James Robertson - The Election Blog 2011


James Robertson is a writer, whose latest novel And the Land Lay Still received the 2010 Saltire Society Book of the Year Award

Two and a half weeks to go till polling day, and the Scottish Labour Party must be desperately looking around for an enormous  banana skin to drop in the path of Big Eck. Not much else looks like stopping him right now – not Labour’s own lacklustre campaign ,with its non-credible bleat that they alone can save Scotland from the Coalition’s cuts (who would you rather have standing between you and the bad guys of Westminster and Whitehall, Alex Salmond and his gang or Iain Gray and his?) ; not the LibDems, however much clear blue water Tavish Scott may be trying to put between himself and his southern counterpart; and not the Tories, much though one appreciates Annabel ‘Commonsense’ Goldie, the perfectly acceptable but still unelectable face of Scottish Conservatism. Only the Greens have put up a show that matches the SNP’s for professionalism and pizzazz: coincidentally, only the Greens have the courage and honesty to propose a rise in income tax to help secure the kind of society most Scots want. It looks highly possible that when the dust settles on 6th May Eck and Patrick Harvie may be sitting down over a mint tea to discuss renewables of various kinds. A Nationalist administration nudged and nipped at by an enlarged group of Green MSPs looks rather an attractive proposition.
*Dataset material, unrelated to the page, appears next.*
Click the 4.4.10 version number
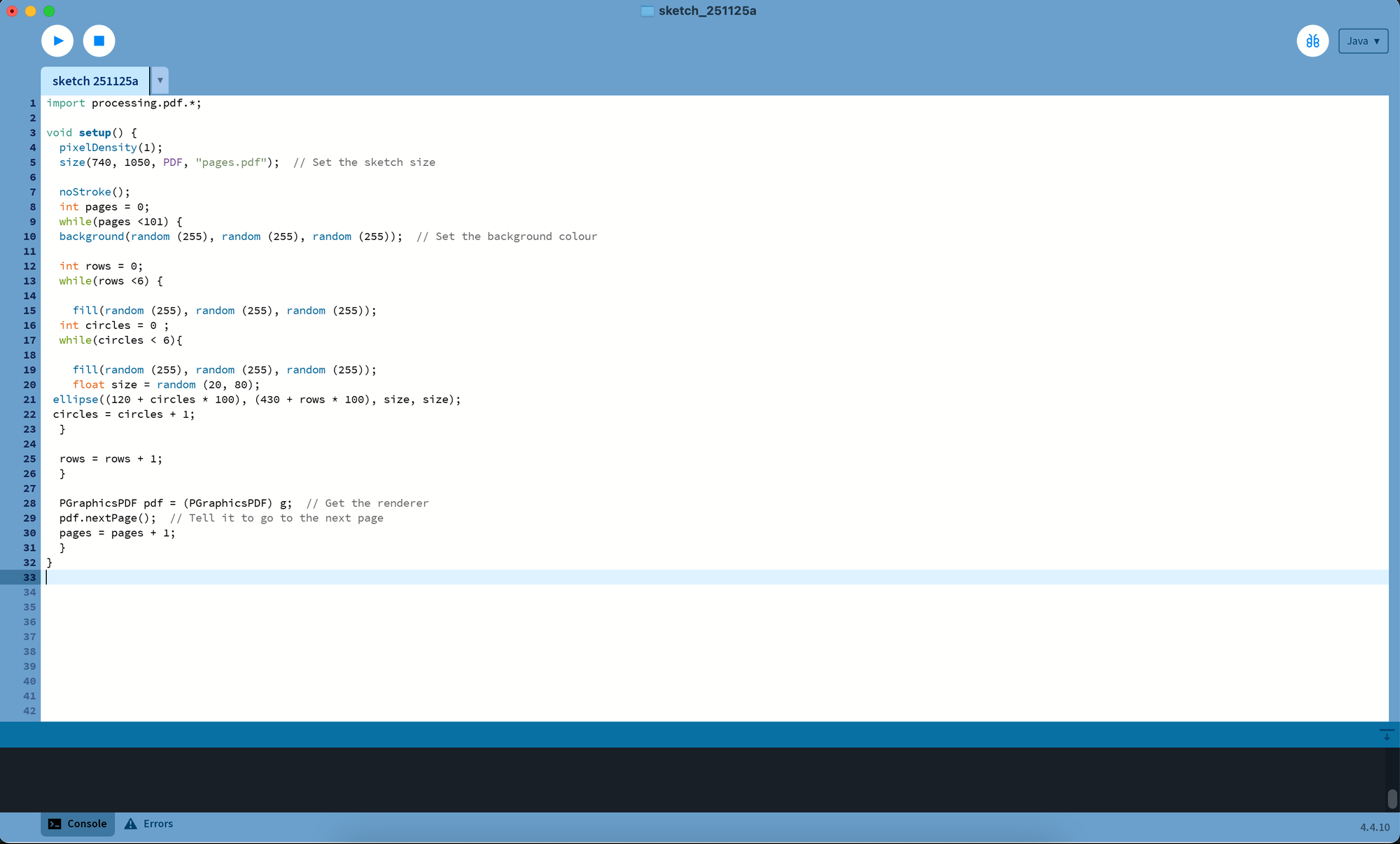The width and height of the screenshot is (1400, 844). click(x=1375, y=827)
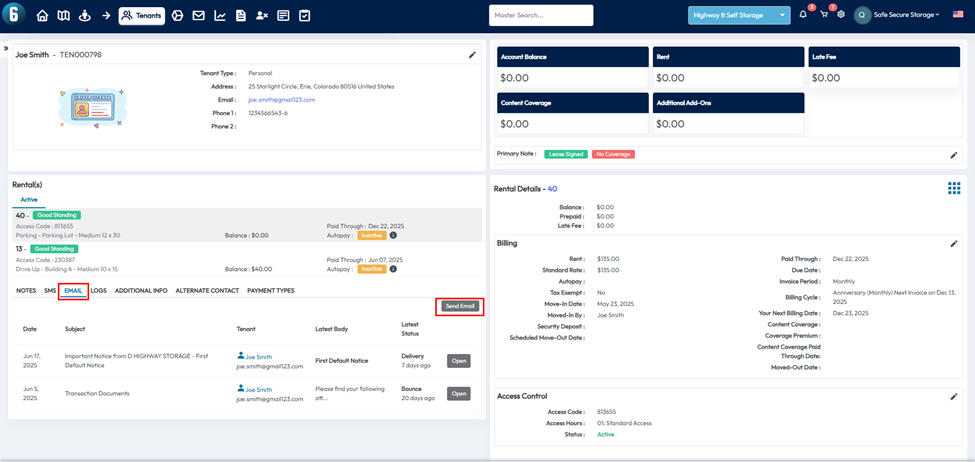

The SNP, of course, have made something of an art of governing as a minority, and only have to pick up one or two extra seats to be able to claim a huge victory. If they can keep the lid on any tendency to adopt a cock o’ the north strut, and maintain their commitment under fire to a range of popular policies such as no student fees, free NHS prescriptions and a council tax freeze – and let’s face it, their only serious rivals for power aren’t chucking missiles at any of these – they’ll not only get their own loyal support out but sweep up loads of disaffected LibDem and Labour votes too. Even more astonishingly, so long as they keep that old chestnut – and the party’s raison d’etre – independence firmly off the election agenda, they’ll draw in committed Unionists of all hues who know in their hearts that nobody will look after Scotland’s interests within the union better than the Nats. Are there any skeletons in the SNP cupboard? In the absence of banana skins, anyone who doesn’t fancy another Salmond victory had better release them now.

Meanwhile, what about that other vote that’s being foisted on Scotland on the same day as our parliamentary one? The one about Nick Clegg’s ‘miserable little compromise’, the AV voting system? It’s not looking good for AV, according to the latest poll. Trouble is, we already have a better (not perfect, but certainly much better) form of PR for Holyrood elections, so the AV referendum looks like we’re being asked to decide between two stale, plain biscuits in a shop window 500 miles away when we’ve already got used to our own locally sourced caramel wafer.

In these circumstances, a pro-independence cynic might be tempted to vote for first-past-the-post just to ensure continuing differences between Scottish and UK politics for the next decade.

Until recently, my own gut instinct was to spoil the ballot paper, on the grounds of both systems being unacceptable. But then I heard that nice John Reid saying that first-past-the-post is ‘the British way’ of doing things. This reconciles me to FPTP much as the Cleggeron’s considered opinion that it would make sense to give wee royal lassies succession equality with wee royal laddies reconciles me to the principle of monarchy. Thanks, Lord Reid, for sorting that out for me.